• _WHAT TO PRODUCE_
The expected answer is every line of the material that contains the word "accomplish".

BEGIN

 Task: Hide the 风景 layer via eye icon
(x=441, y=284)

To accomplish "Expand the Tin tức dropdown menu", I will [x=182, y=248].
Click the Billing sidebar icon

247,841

END
BEGIN

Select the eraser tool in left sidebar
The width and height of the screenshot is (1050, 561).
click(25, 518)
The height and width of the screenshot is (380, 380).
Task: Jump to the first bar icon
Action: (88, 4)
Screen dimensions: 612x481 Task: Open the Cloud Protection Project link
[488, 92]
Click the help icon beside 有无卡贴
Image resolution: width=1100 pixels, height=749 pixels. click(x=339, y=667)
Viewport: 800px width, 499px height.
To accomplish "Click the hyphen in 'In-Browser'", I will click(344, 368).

END
BEGIN

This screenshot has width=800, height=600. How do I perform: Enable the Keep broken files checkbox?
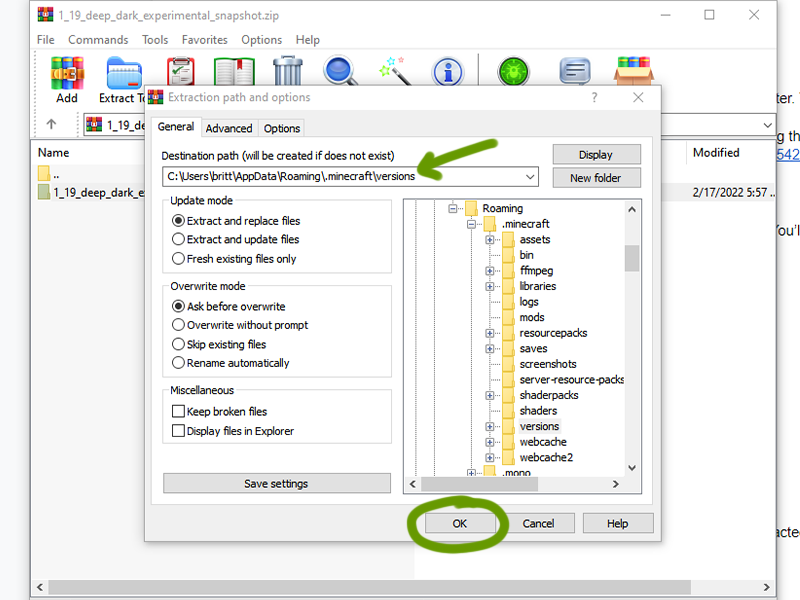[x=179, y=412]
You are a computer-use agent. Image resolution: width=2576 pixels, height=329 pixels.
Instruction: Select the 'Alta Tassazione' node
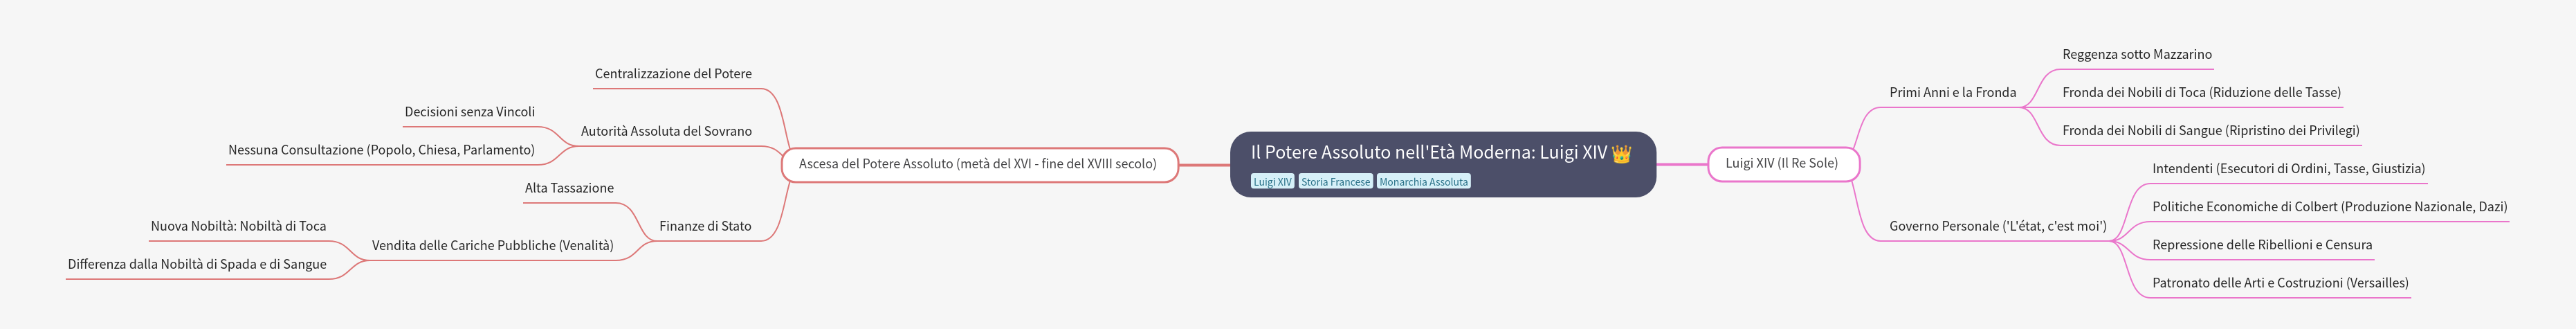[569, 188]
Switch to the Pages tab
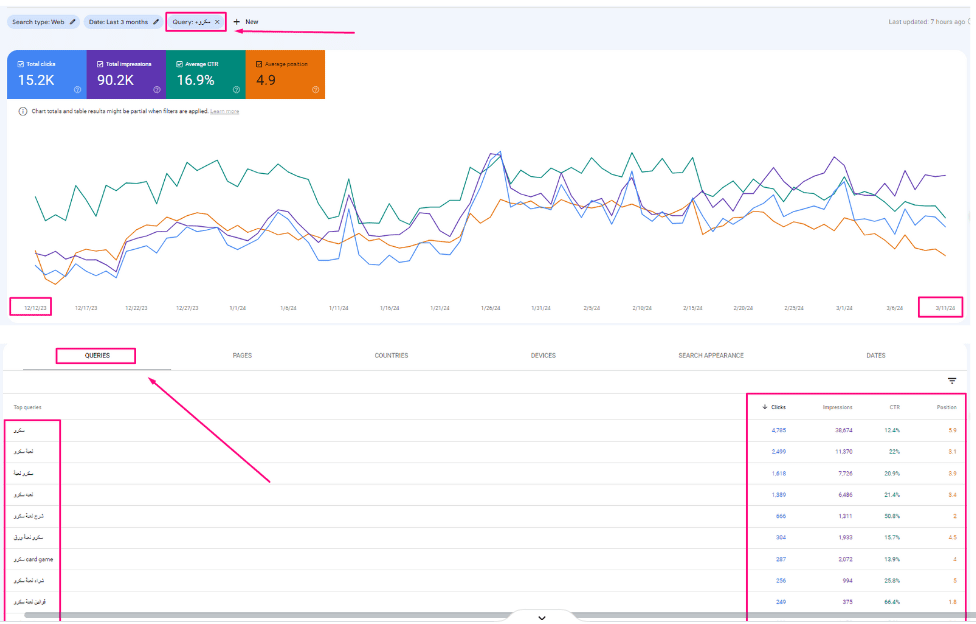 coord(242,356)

END

• _REPLY_
To accomplish "Expand the Tin tức dropdown menu", I will [x=182, y=248].
To accomplish "Click the hyphen in 'In-Browser'", I will click(344, 368).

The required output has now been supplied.